The Athlete and the Good Life
A passage from the runner-philosopher George Sheehan:
...[we] should be educated in the good life and how to attain it.
In that, the athlete provides a much better model than the scholar. The athlete restores our common sense about the common man. He revitalizes old truths and instructs us in new virtues. However modest his intellectual attainments, he is a whole person, integrated and fully functioning. And in his highly visible pursuit of a highly visible perfection, he illustrates the age-old advice to become the person you are. Simply by being totally himself, the athlete makes a statement that has profound philosophical, psychological, physiological, and spiritual implications.
Philosophically, the athlete gives us back our bodies.

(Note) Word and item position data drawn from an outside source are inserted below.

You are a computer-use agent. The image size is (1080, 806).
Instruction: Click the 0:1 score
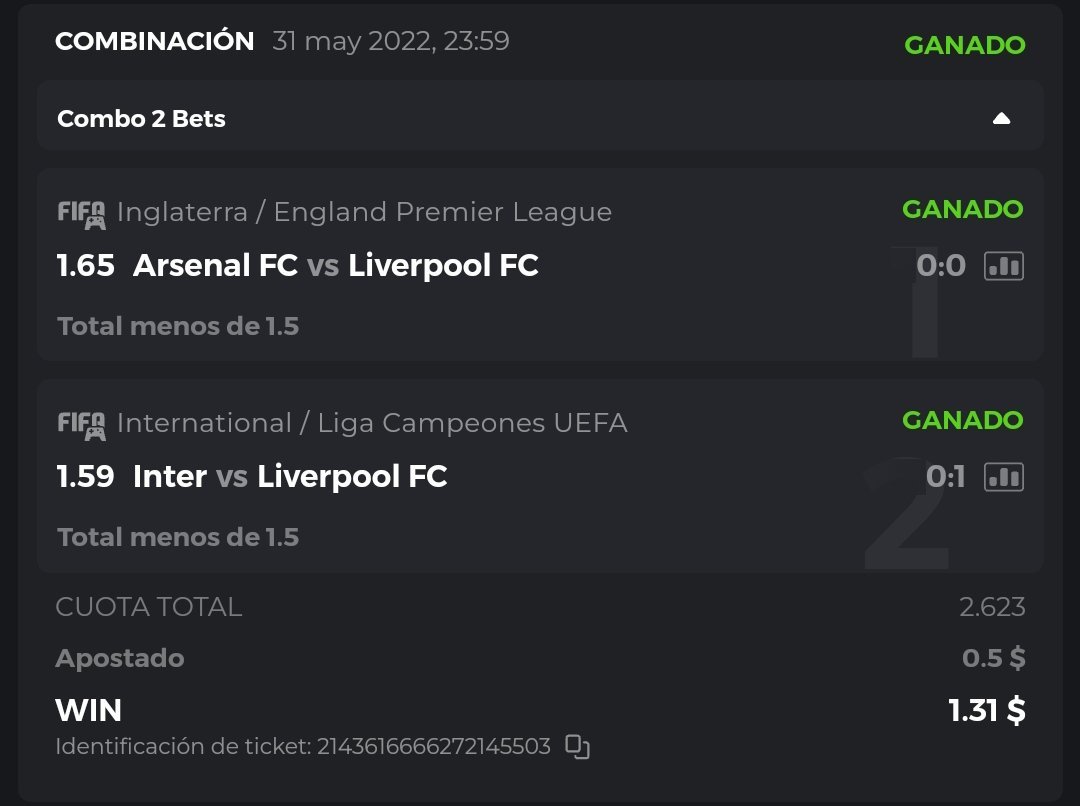coord(945,477)
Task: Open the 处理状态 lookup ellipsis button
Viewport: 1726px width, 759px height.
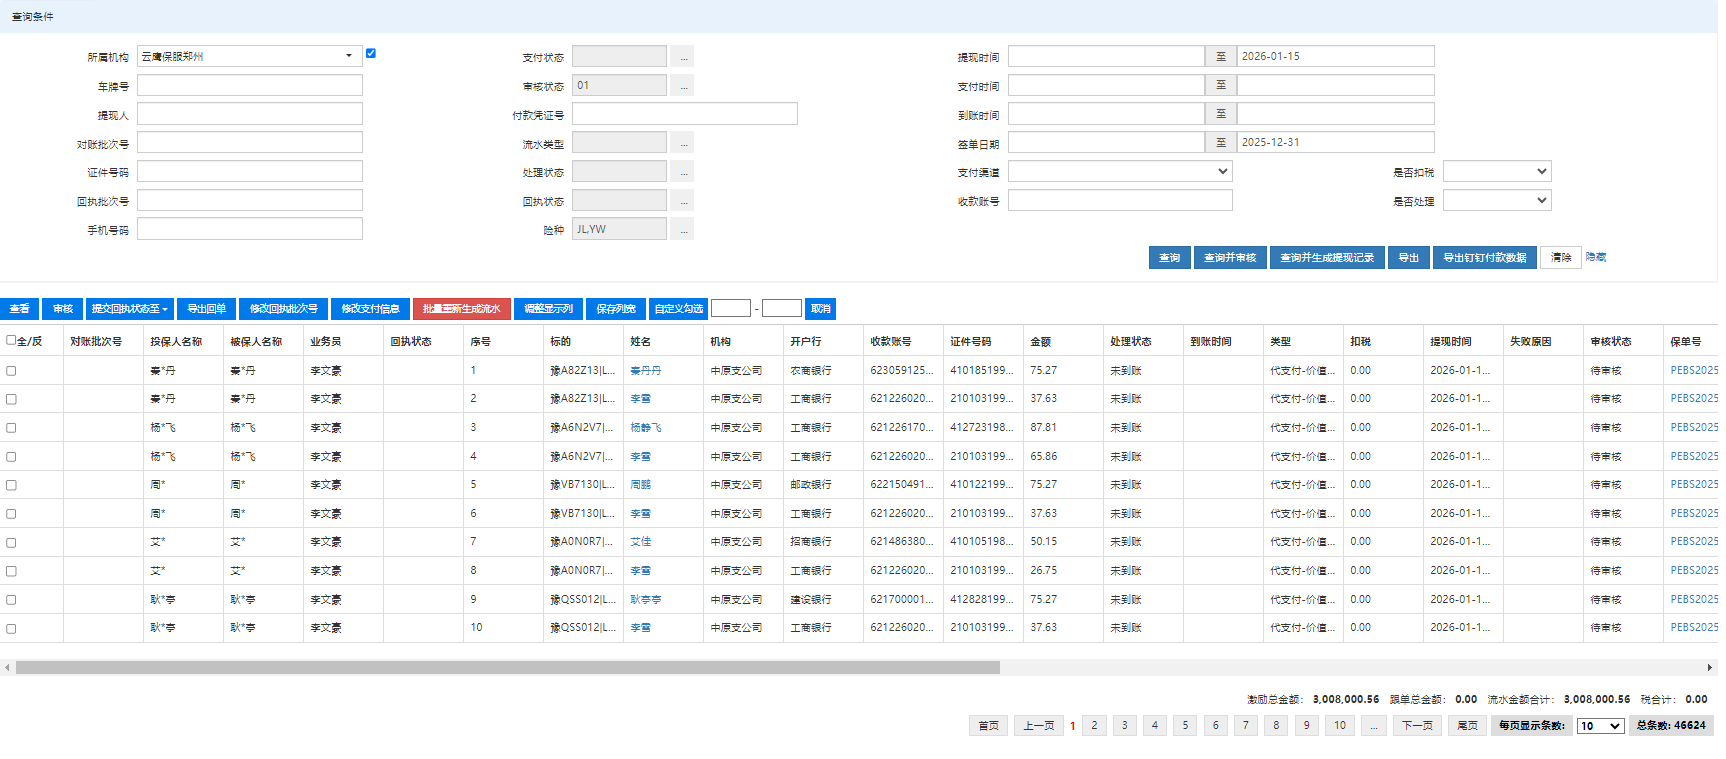Action: click(683, 172)
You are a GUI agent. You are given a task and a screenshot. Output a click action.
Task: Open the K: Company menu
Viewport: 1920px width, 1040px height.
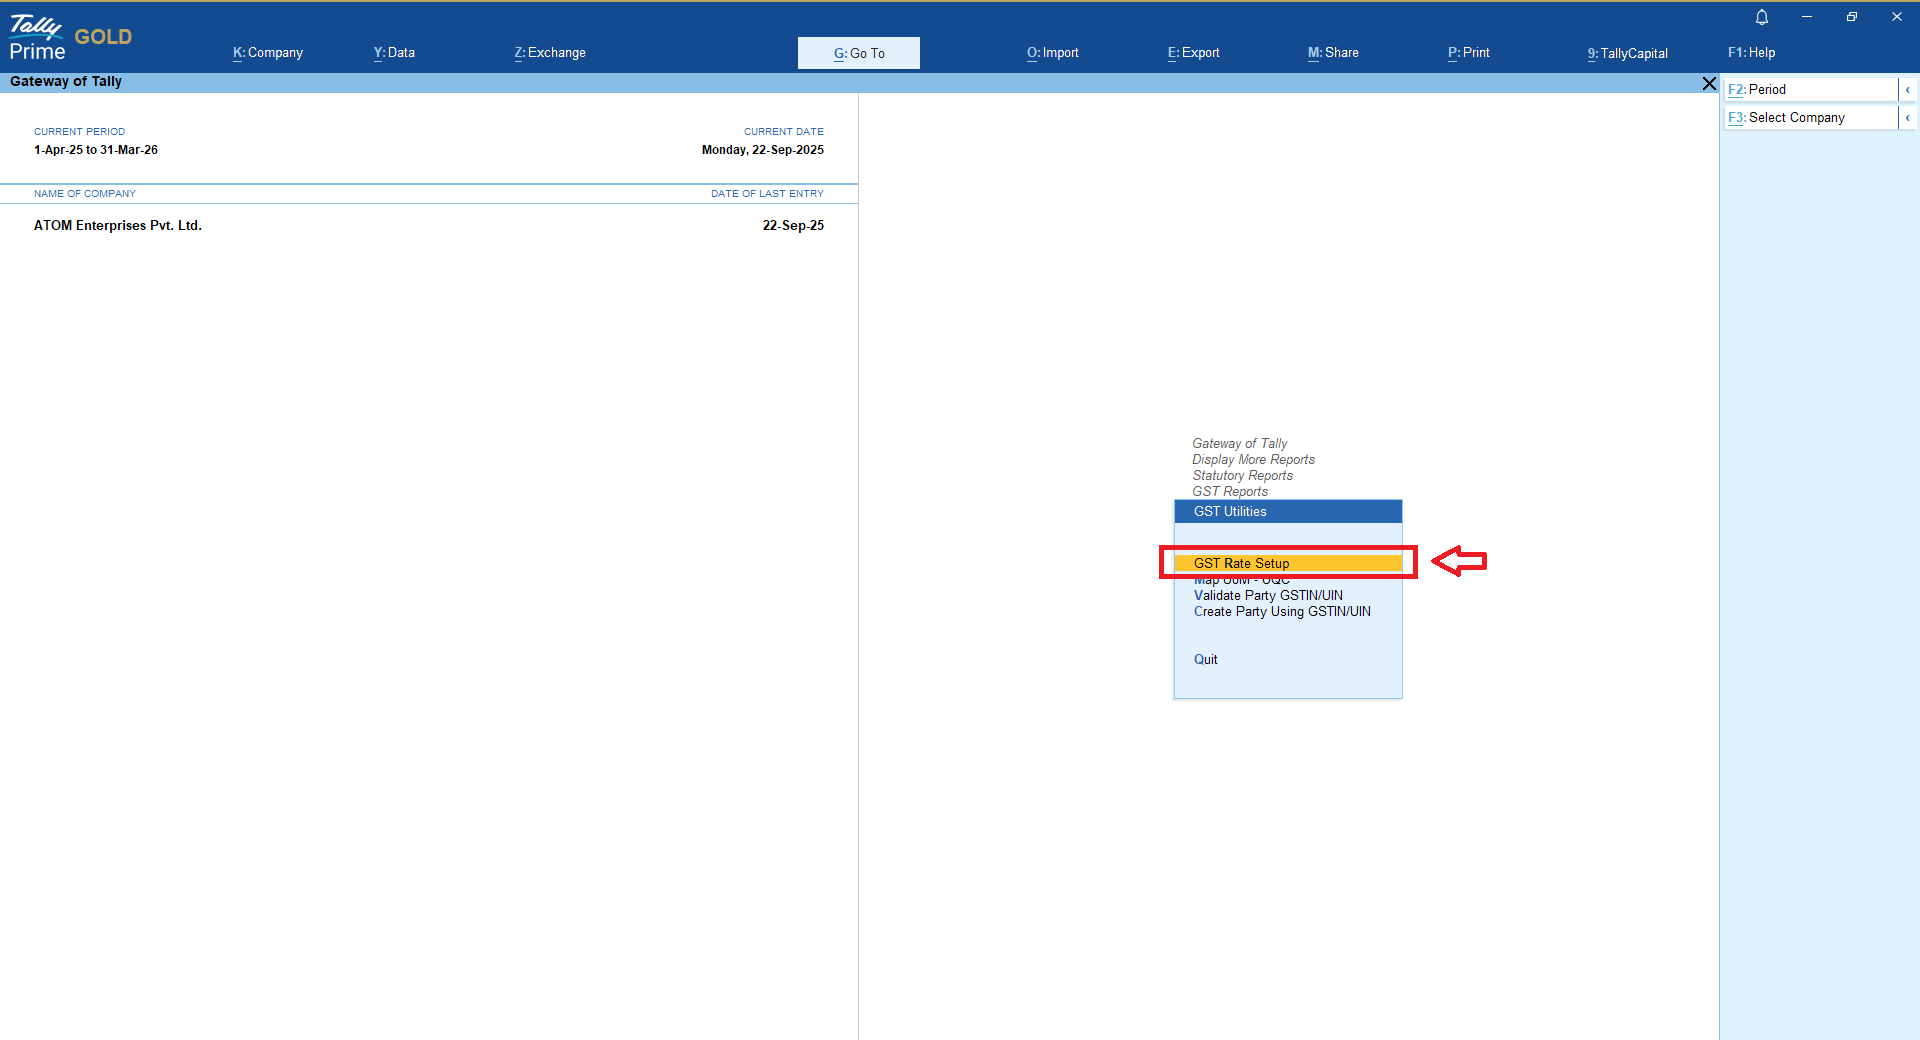(x=268, y=53)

No matter what the Cartesians say in the classrooms, the playing fields tell us that we do not have bodies, we are our bodies. "I run, therefore I am," says the distance runner. Man is a totality, says the athlete, and forces us to deal with that truth.
Psychologically, the athlete affirms the necessity of play. I should say reaffirms. We already knew the necessity of play. We knew it from the Scriptures and Plato and the Renaissance educators who gave athletes an equal share of the curriculum. with the classics and ethics.
But somehow we forgot about play and sacrificed it and sport to the demands of our overgrown material civilization. We made play an means, not an end. Athletes show us that sport and play are essential to the the good life. To consider their function as simply the cultivation of bodily vigor with a view to longevity is, as Santayana said, "to be a barbarian."
Physiologically, however, the athlete's vigor and longevity are immediately apparent. The athlete provides us with a new normal man. He shows us that those we previously considered normal were spectators headed for premature old age. Normal man is man at the top of his powers, man reaching his maximal metabolic and cardiopulmonary steady state.
From the athlete we learn that health is not merely the absence of disease, any more than sanctity is the absence of sin. Health, the athlete tells us, is a positive quality, a life force, a vital characteristic clearly recognizable in those who have it.
The athletes then can be a tremendous force for good. We may not be able to teach virtue, but it is no small thing to demonstrate it. Nor is it inconsequential to have excellence in any form in clear view. Education, said William James, is a process by which we are able to distinguish what is first rate from what is not. Sport, more often than not, shows us the elements of what is first rate.
It does this because it is the long sought moral equivalent of war, not as an outlet of aggression and violence,. but as an arena where man finds the best that is in him, a theater that reveals courage and endurance and dedication to a purpose, our love for our fellows and levels of energies we never knew we possessed. And where we see, if only for moments, man as he is supposed to be.
In these moments, the athlete makes a contribution to the community. Because then, in these great spectator events, he provides celebration and adds to the myths that help us survive.
And the greatest of these is that man is born to be a success. We believe that only when we see him at play.